Lavine: Homestead adjustments 'were a small step in bringing our property tax system up-to-date'

Local Government
Dick lavine
Dick Lavine, a senior fiscal analyst at Every Texan. | Provided

Texas voters overwhelmingly approved a pair of measures designed to reduce property taxes May 7, but that doesn’t mean the battle for lower taxes has ended.

Proposition 1 passed with 86.91% of the vote and will take effect Jan. 1, 2023. It will reduce the property tax rate on homesteads for disabled people as well as anyone older than 65. It specifically reduces school maintenance and operation levies.

Proposition 2, which received the support of 84.82% of voters, increases homestead exemptions from $25,000 to $40,000. The average homeowner will see a reduction of around $175 a year. The amendment has a retroactive start date of Jan. 1, 2022, and immediately took effect.

Dick Lavine, senior fiscal analyst for Every Texan, an independent policy research and advocacy organization, told Austin Journal the vote was a positive sign, but much work remains. 

“The homestead adjustments approved by the voters May 7 were a small step in bringing our property tax system up-to-date,” Lavine said. “The increase in the statewide homestead exemption will take $175 off the tax bill of every homeowner, regardless of the value of their home. The other amendment simply gives those whose school tax bill froze when they turned 65 or became disabled the same tax break all other property owners received because of the 2019 school finance bill.”

Gov. Greg Abbott celebrated the news by tweeting, “Propositions 1 & 2 pass overwhelmingly statewide. Victory for ALL property owners in Texas.”

It might have been a victory, but the battle for fairer,  and lower, taxes continues to be fought. The Balance ranked Texas in the top 10 states with the highest property tax rates in the United States with a median payment of $4,065 per year.

In 2021 the Tax Foundation found that Texas had the sixth-highest property tax rate measured as property taxes paid as a percentage of owner-occupied housing value in 2019.

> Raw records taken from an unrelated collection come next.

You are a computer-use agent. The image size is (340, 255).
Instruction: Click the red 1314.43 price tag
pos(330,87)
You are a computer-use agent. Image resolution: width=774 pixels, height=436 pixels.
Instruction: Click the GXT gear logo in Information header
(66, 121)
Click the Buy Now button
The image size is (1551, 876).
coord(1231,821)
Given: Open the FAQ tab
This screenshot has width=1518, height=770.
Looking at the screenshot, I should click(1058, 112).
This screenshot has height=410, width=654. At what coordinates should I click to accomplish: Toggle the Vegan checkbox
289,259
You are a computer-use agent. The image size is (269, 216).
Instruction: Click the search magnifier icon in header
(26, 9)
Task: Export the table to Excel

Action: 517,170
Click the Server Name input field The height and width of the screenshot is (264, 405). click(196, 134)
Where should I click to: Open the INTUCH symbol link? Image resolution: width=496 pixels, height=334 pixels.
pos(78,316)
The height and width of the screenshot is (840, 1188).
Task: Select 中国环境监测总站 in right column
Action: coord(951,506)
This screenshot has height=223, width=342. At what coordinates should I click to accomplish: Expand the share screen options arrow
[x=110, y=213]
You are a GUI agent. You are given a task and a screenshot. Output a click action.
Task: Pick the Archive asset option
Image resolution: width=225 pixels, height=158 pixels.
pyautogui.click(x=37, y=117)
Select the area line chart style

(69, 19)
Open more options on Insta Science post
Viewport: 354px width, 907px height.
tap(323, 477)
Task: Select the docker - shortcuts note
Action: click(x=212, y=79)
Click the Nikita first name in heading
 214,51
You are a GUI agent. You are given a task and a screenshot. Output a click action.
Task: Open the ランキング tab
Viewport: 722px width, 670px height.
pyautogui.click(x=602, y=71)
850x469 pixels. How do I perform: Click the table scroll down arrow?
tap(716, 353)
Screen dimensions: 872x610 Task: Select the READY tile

Texas Taxpayers and Research Association (TTARA) said local governments are making decisions that cost taxpayers money, adding that they appear addicted to new spending.

“The simple truth is no matter what your appraisal, property tax bills would not be going up unless local jurisdictions wanted to spend more money,” TTARA said in 2022 study. “Regardless of your 2022 appraisal, right now your 2022 tax bill is zero. Your tax bill won’t be set until the jurisdictions in which you reside decide how much money they want to raise and set their tax rates.”

report by the Texas Public Policy Foundation found that all of Texas’ 10 largest cities had property tax levies that grew faster than the preferred rate of growth, even when losing population, over the period 2016-2020.

Lavine said state lawmakers have the power to change the system and make it more equitable and less painful for taxpayers.

"The best way for the Texas Legislature to reduce pressure on school tax rates is to increase the state investment in the ‘basic allotment,’ which is the building block from which school-finance formulas are calculated,” Lavine told Austin Journal. “The state has the money available to pick up its fair share of the responsibility for educating our children, rather than leaving the lion’s share to local property taxpayers.”

In 2019, Lavine wrote a report titled “Bad Deal: Higher Local Sales Taxes Are Not the Way to Lower Local Property Taxes” that criticizes the idea that a higher sales tax was the key to lowering property taxes. He argued that a sales tax levied to replace property tax revenue would have a disproportionate negative impact on the poor, and hurt the Texas economy.

Lavine wrote “lawmakers should guarantee that everyone is paying their fair share of supporting our public services by ensuring that all property — especially commercial and industrial property — is on the tax rolls for its full market value. We must also eliminate wasteful or outdated tax exemptions and special giveaways.”

Lavine previously spoke with the Texas Business Daily regarding the benefits of ending 313 tax abatements intended to incentivize corporations moving to Texas.

Lavine focuses on building state and local revenue systems that meet Texans’ needs. Before coming to Every Texan in 1994, he was a senior researcher at the House Research Organization of the Texas House of Representatives for 10 years.

He is a chartered financial analyst and served for many years as a member and chairman of the Board of Directors of the Travis Central Appraisal District. He is also a member of the executive board of AFSCME Texas Retirees, the statewide union local of retired public employees. The Equity Center named him the 2011 Champion for Equity for his work to reform our tax system to ensure it can adequately support public education and other public services.

Lavine earned a bachelor of arts in economics, magna cum laude, from Harvard College in 1969, and a doctor of jurisprudence, cum laude, from the University of Pennsylvania in 1975.